Some question science of heart patient study

By Rob Stein, Associated Press | March 31, 2006

WASHINGTON -- Praying for other people to recover from an illness is

ineffective, according to the largest, best-designed study to try to examine

the power of prayer to heal strangers at a distance.

The study of more than 1,800 heart bypass surgery patients found that those

who had other people praying for them had as many complications as those who

did not. In fact, one group of patients who knew they were the subject of

prayers fared worse.

The long-awaited results, the latest in a series of studies that have failed

to find any benefit from ''distant " or ''intercessory " prayer, came as a

blow to the hopes of some that scientific research would validate the

popular notion that people can influence the health of people even if they

don't know someone is praying for them.

The researchers cautioned that the study was not designed to test the

existence of God or the benefit of other types of prayer, such as praying

for oneself or at bedsides of friends or relatives. They also did not rule

out that other types of distant prayer may be effective for other types of

patients.

''No one single study is ever going to provide an answer, " said Jeffery

Dusek of Harvard Medical School, who helped lead the study being published

in the April 4 issue of the American Heart Journal.

While many studies have suggested that praying for oneself may reduce

stress, research into praying for others who may not even know they are the

subject of prayers has been much more controversial.
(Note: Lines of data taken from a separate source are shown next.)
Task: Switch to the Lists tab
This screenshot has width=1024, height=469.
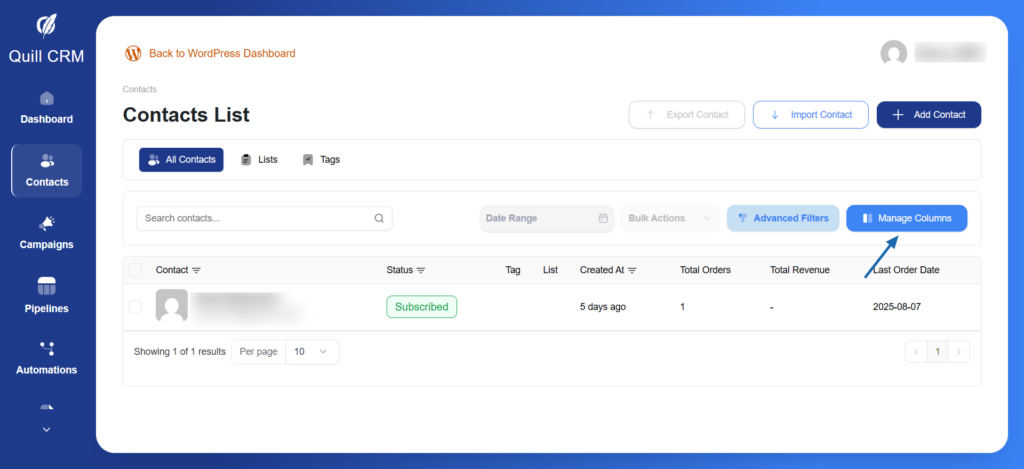Action: (259, 159)
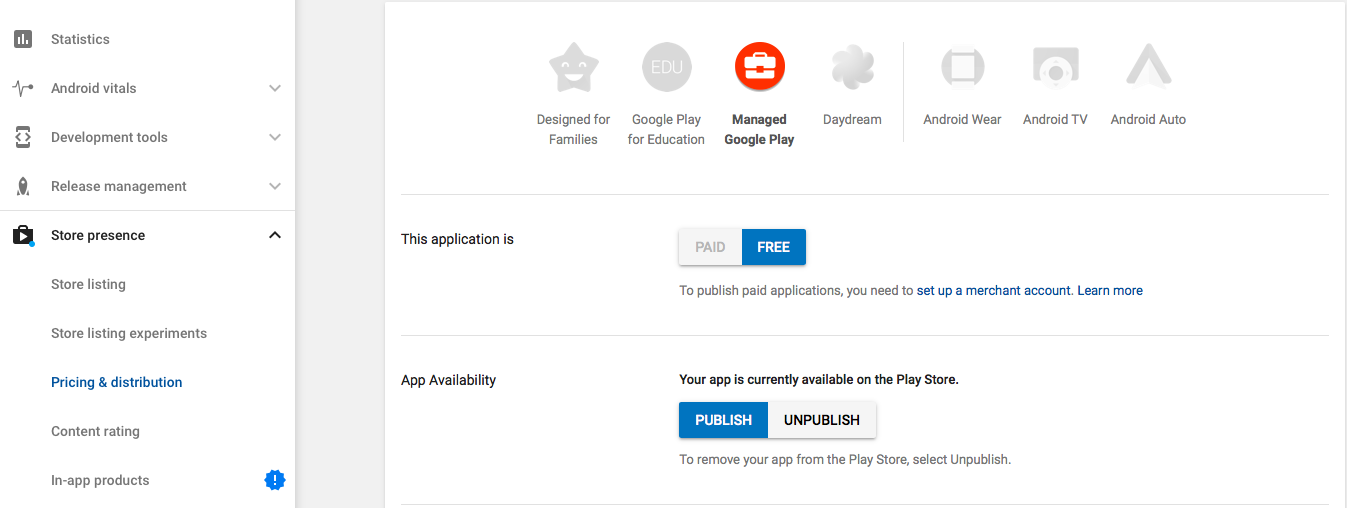Select the Android TV icon
The image size is (1347, 508).
[x=1055, y=68]
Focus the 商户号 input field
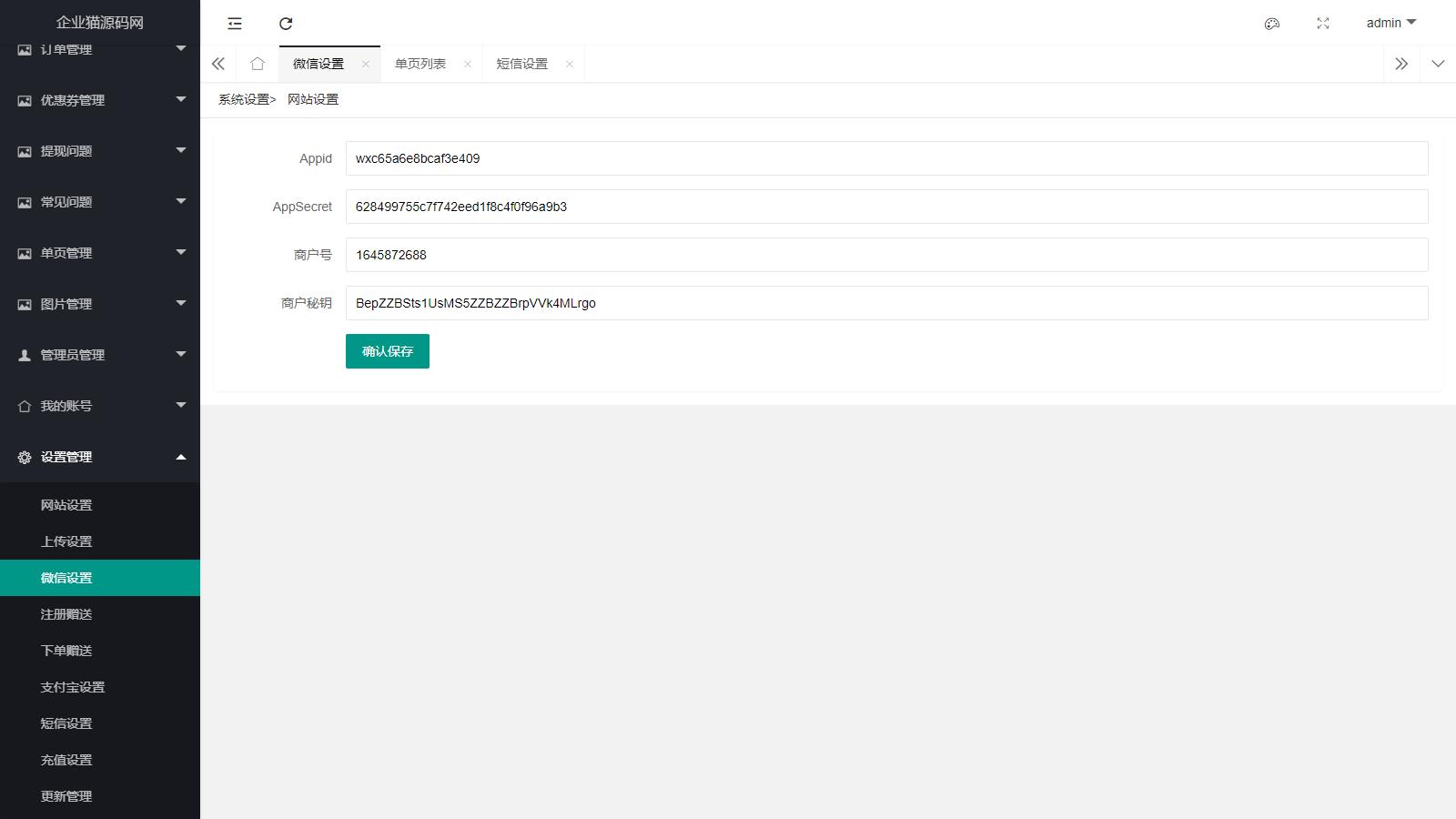 tap(886, 255)
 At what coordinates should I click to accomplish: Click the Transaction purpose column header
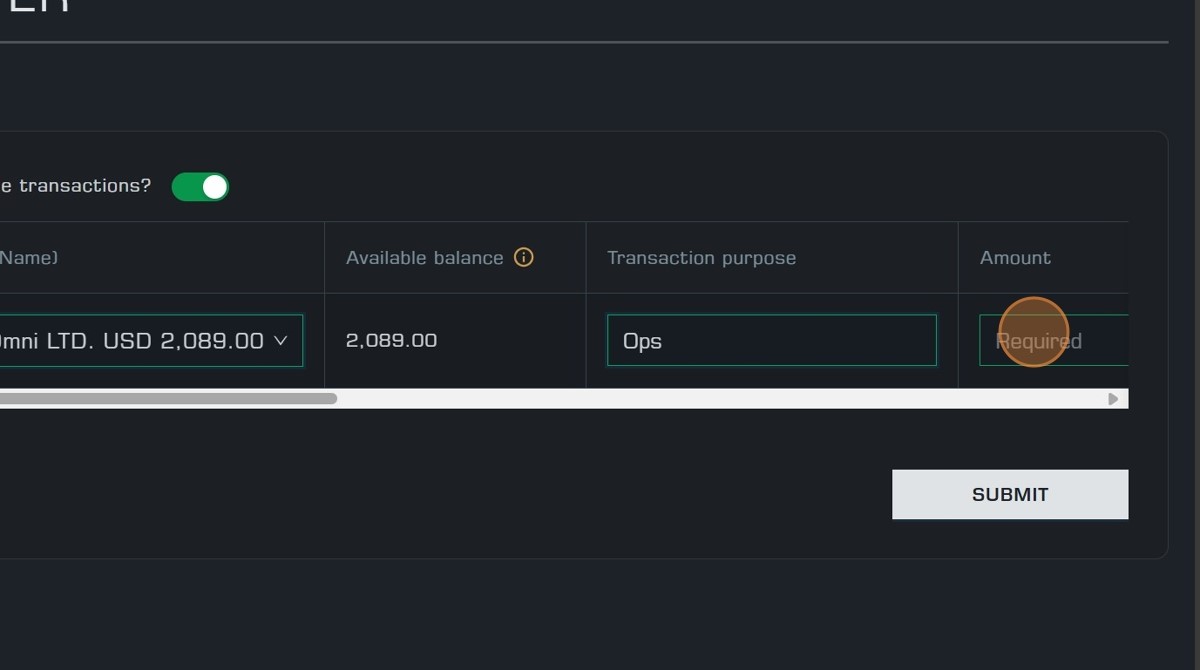(x=701, y=258)
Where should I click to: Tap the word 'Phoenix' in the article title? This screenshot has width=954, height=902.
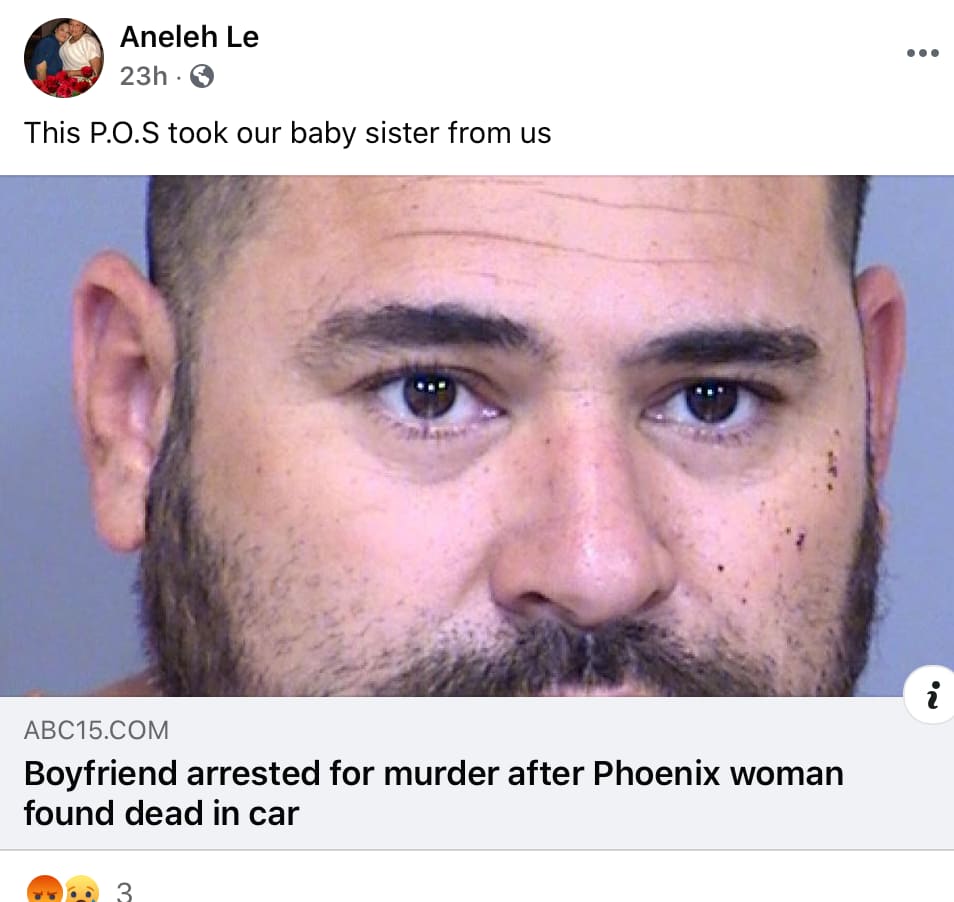coord(656,774)
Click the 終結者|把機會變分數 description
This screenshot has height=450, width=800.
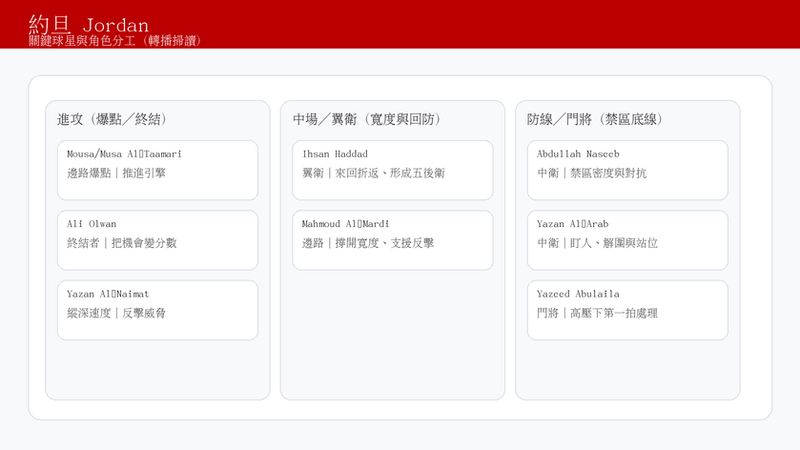[121, 243]
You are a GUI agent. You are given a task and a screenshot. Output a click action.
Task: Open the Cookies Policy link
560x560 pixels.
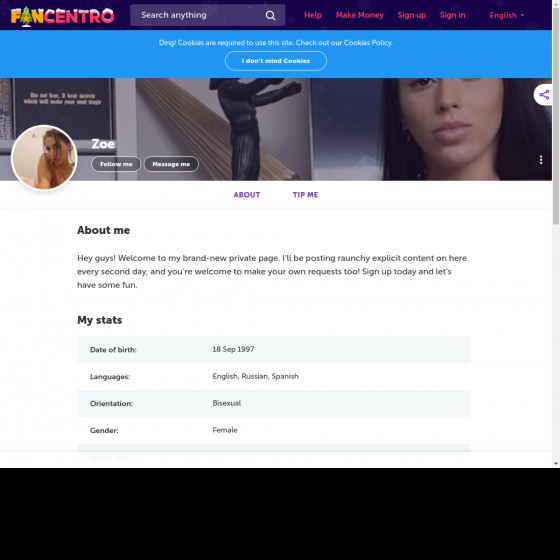[368, 42]
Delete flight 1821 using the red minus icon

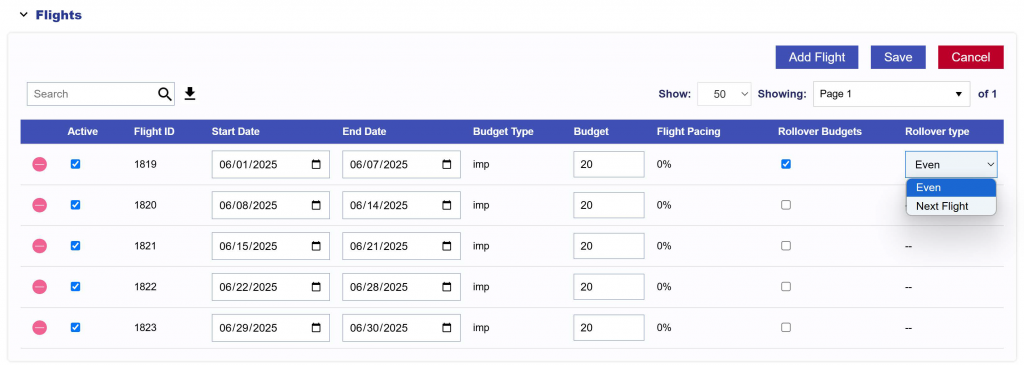pyautogui.click(x=40, y=246)
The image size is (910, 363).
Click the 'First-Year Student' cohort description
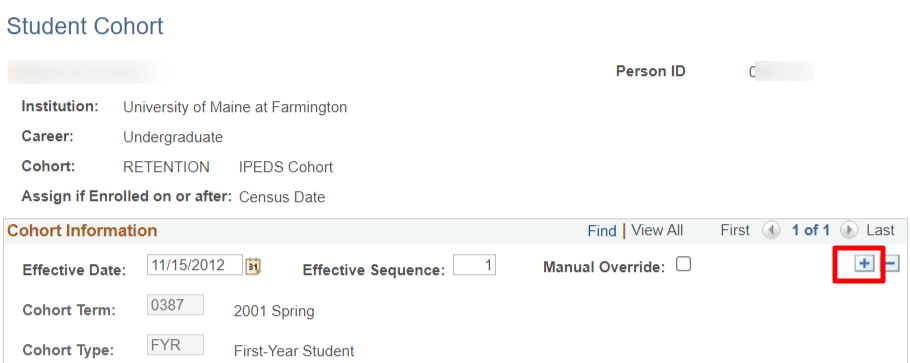(x=294, y=351)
Several studies that

claimed to show a benefit have been criticized as deeply flawed. And several

of the most recent findings have found no benefit.

The new $2.4 million study, funded primarily by the Templeton

Foundation, was designed to overcome some of those shortcomings. Dusek and

his colleagues divided 1,802 bypass patients at six hospitals into three

groups. Two groups were uncertain whether they would be the subject of

prayers. The third was told they would be prayed for.

The researchers recruited two Catholic groups and one Protestant group to

pray ''for a successful surgery with a quick, healthy recovery and no

complications " for 14 days for each patient, beginning the night before the

surgery, using the patient's first name and the first initial of the last

name.

Over the next month, patients in the two groups that were uncertain whether

they were the subject of prayers fared virtually the same, with about 52

percent experiencing complications regardless of whether they were the

subject of prayers.

Surprisingly, however, 59 percent of the patients who knew they were the

targets of prayer experienced complications.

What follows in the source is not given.